### Document

‘Public’ Education in New Orleans – Post Katrina

From Scout:

Here is part of the second story from Michelle Goldberg who was in New Orleans in January to report on the reconstruction for Salon.com. I hope you’ll click through and read the whole story as it’s good but also to support those who will send reporters down to NOLA.

Before the storm, New Orleans operated 117 public schools for 65,000 kids — over 90 percent of them African-American. Today, only 20 schools are open. School officials say that by August, as families, now scattered across the country, begin to return to New Orleans, the district will open more schools and be able to handle a total of 25,000 kids. But the current lack of available schools is about more than the physical destruction wrought by Katrina. To many activists, it points to serious inequities in the massive transformation of the New Orleans public school system. Long one of the nation’s worst, the school system is being re-created as a laboratory for charter schools, a type of reform often favored by conservatives and opposed by teachers unions and others who see it as a gateway to privatization. Nearly 90 percent, or 102 schools, could ultimately be run as charters. Nothing on this scale has ever been tried before.

### Dataset section
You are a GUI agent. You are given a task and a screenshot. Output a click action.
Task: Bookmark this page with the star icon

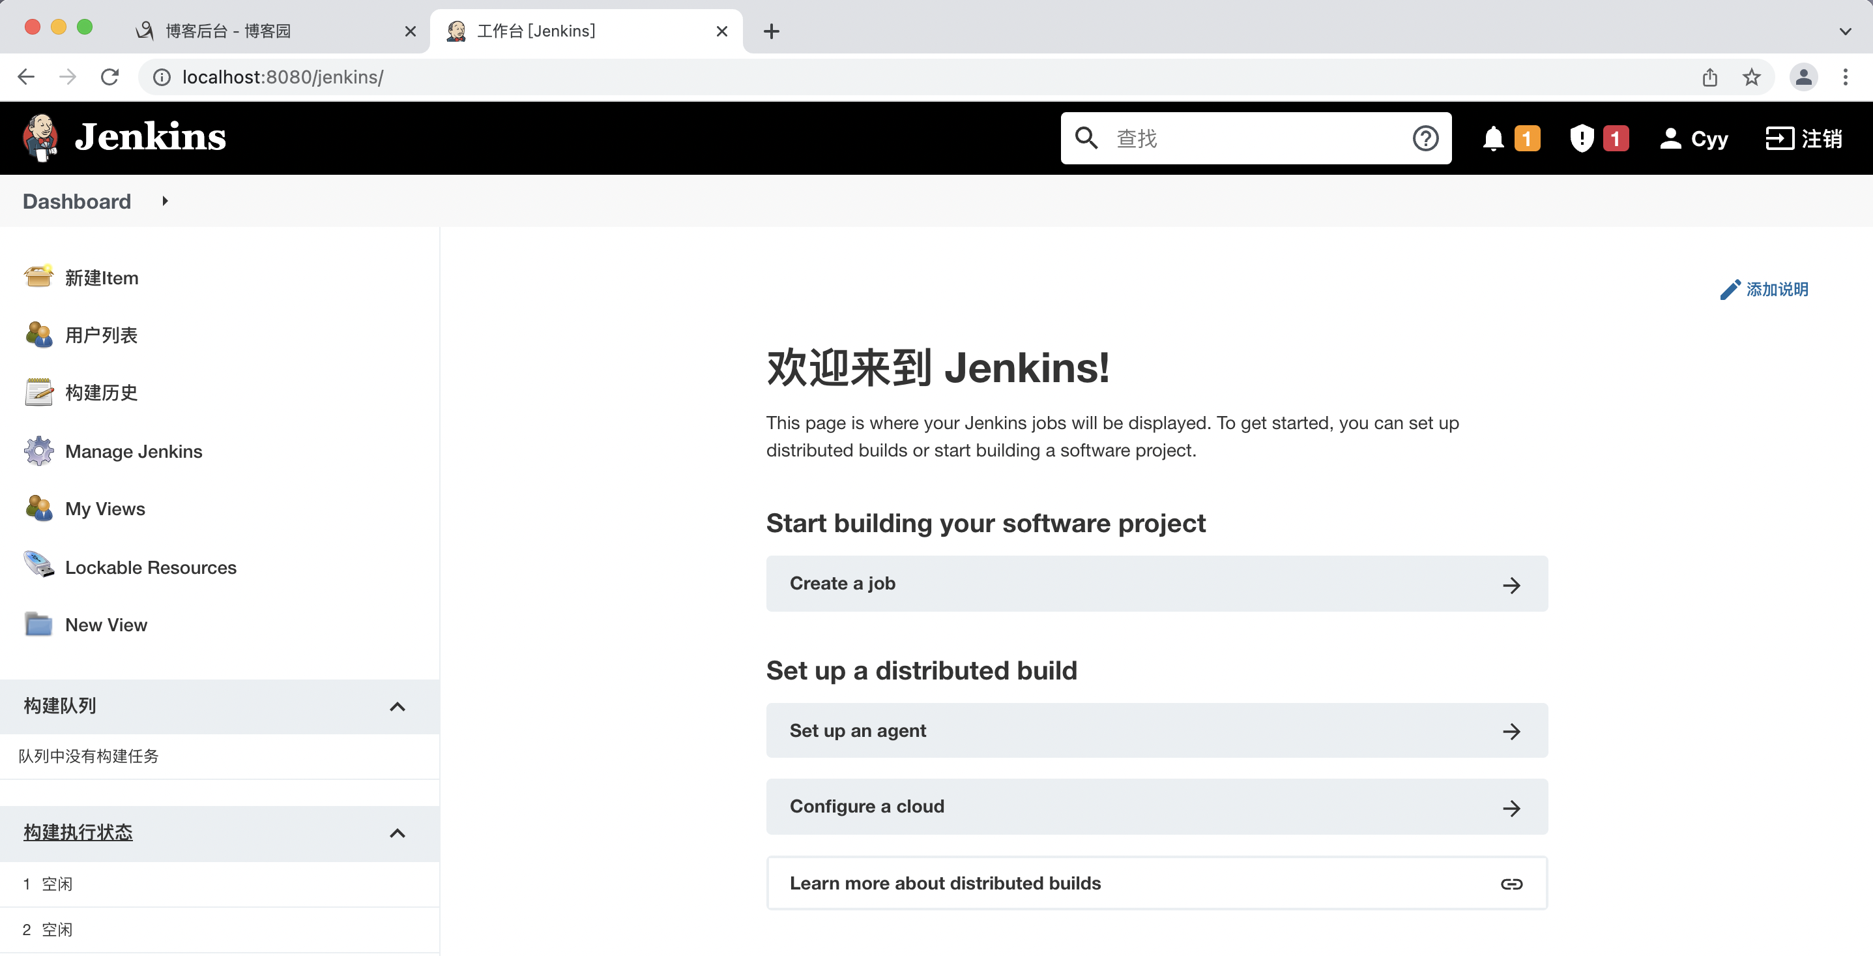[x=1752, y=77]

### Problems and tasks
**1.** Decide whether each statement below agrees with the post on New Orleans public schools after Katrina, answering yes or no for each and quoting the words of the post that settle it.
(a) Before the storm, New Orleans operated 117 public schools.
(b) Twenty-five schools are open today.
(c) Nearly 90 percent of the schools could ultimately be run as charters.
**2.** Write a continuation of the post on New Orleans public schools after Katrina, starting right after its final sentence.

### Answers for this exercise
**1.**
(a) Yes: "Before the storm, New Orleans operated 117 public schools for 65,000 kids"
(b) No: "Today, only 20 schools are open."
(c) Yes: "Nearly 90 percent, or 102 schools, could ultimately be run as charters."

**2.**
Brenda Mitchell, president of United Teachers of New Orleans, says she is not a conspiracy theorist, but when she considers the new charter system, she is not sure how else to think. “It’s all part of the privatization and social engineering of the city, limiting the return of poor people and African-Americans,” she says. “If you’re not providing housing for them, if you don’t want to provide schools to educate them, how are they going to come back to rebuild the city?” Yet this isn’t simply a battle between callous privatizers and righteous locals. Plenty of residents are desperate for a school system that works, and they’re eager for a restructuring. New Orleans public schools were a disaster well before Katrina hit, and some of the city’s education experts see a once-in-a-lifetime chance to rebuild them free of the stifling, often corrupt bureaucracy that’s impeded progress in the past. “For a long time before the storm, the Louisiana public schools have been in the bottom 10 percent of national performance scores, and New Orleans has been at the bottom of that,” says Michael Cowan, executive director of the Lindy Boggs Literacy Center at Loyola University, and an advisor to the education committee of Mayor Ray Nagin’s Bring New Orleans Back Commission.

“Public education in New Orleans for a long time has been about everything but the well-being of children,” he says. “It’s about who controls contracts. It’s about the union agreement. It’s been tremendously racially polarized. By and large, our public school system has been one of the big limitations on quality of life in the city for a long time.”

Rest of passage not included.